Los discursos de los medios ayudan a construir la realidad y a formar ideología: como todo discurso, constituye una guía sobre cómo leer, desde dónde hablar u opinar.

El tipo de ideología que se transmite desde los medios es, básicamente,  patriarcal y se plasma en el uso de términos, en las maneras de titular una noticia, en las imágenes y epígrafes o en la forma de presentarla y comentarla.

En muchos casos, en los medios se sigue hablando de asesinato o crimen y no de femicidio así como se sigue cuestionando el lugar de la mujer como causante de una violación a partir de sus actos o su forma de vestir.

Muy poco cambió el enfoque desde los mal llamados “crímenes pasionales” o el femicidio de Alicia Muñiz ( el primer femicidio mediático) titulado por una conocida revista  como “La muerte de la mujer de Monzón” o el fallido titular  de la Nación sobre “las chicas que viajan solas” en relación al doble femicidio de las jóvenes mochileras argentinas asesinadas en Ecuador.

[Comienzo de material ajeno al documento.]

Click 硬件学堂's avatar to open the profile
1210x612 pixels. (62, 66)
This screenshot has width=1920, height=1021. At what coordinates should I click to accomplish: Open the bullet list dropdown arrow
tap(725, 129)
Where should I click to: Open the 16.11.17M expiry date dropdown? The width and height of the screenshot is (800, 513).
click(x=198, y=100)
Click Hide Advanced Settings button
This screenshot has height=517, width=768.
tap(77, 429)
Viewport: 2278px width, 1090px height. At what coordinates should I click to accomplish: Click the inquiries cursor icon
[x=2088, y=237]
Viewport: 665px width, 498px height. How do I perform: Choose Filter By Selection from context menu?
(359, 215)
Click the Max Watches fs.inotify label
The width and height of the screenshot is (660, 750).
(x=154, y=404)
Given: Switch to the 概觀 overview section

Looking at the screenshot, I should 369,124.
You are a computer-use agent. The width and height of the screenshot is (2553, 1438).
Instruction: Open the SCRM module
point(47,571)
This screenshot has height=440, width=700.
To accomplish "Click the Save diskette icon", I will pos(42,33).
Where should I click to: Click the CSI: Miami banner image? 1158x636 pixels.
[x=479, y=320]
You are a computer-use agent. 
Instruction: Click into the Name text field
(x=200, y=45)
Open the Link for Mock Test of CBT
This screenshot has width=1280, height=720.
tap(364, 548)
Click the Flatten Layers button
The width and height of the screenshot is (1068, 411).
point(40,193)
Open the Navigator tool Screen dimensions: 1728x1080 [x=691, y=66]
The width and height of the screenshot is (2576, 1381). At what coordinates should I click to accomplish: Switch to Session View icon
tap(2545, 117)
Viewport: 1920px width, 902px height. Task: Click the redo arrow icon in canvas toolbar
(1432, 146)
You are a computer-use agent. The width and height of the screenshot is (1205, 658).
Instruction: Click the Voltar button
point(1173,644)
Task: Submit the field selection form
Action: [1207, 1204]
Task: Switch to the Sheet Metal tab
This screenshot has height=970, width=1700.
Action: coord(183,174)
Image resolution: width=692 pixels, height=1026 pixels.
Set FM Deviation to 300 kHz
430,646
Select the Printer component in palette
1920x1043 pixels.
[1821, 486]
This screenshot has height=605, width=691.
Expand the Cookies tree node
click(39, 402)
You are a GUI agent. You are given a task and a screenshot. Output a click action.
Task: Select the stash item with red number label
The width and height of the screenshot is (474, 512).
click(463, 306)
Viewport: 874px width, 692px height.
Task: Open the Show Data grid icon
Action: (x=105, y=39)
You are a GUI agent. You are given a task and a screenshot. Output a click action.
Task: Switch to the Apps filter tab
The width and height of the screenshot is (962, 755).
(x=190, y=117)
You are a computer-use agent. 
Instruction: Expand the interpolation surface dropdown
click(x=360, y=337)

Las chicas no viajaban solas, viajaban solas de hombres.

En su momento, no solo fue presentado como un crimen, sino que el diario llenó sus páginas con “tips” o cuidados que deben tener las jóvenes que viajan solas.

No muy lejos de esto estuvieron los repudiables dichos de algunos comunicadores varones durante esta semana sobre la violación en grupo a una joven en el barrio de Palermo hace pocos días.

El desafío es “cómo informar sin espectacularizar, sin que la violencia se transforme en un espectáculo», como dice Rita Segato.

Para eso “es indispensable una discusión conjunta, reuniones de editores de medios y formadores de periodistas para tomar decisiones para revisar la manera en que la violencia feminicida y violadora, o sea, la violencia de género, se informa a la población.”

Este 8M saldremos a las calles para encontrarnos, celebrar lo logrado, amplificar la marea pero, sobre todo, saldremos para recordar y recordarnos que todavía falta mucho por hacer.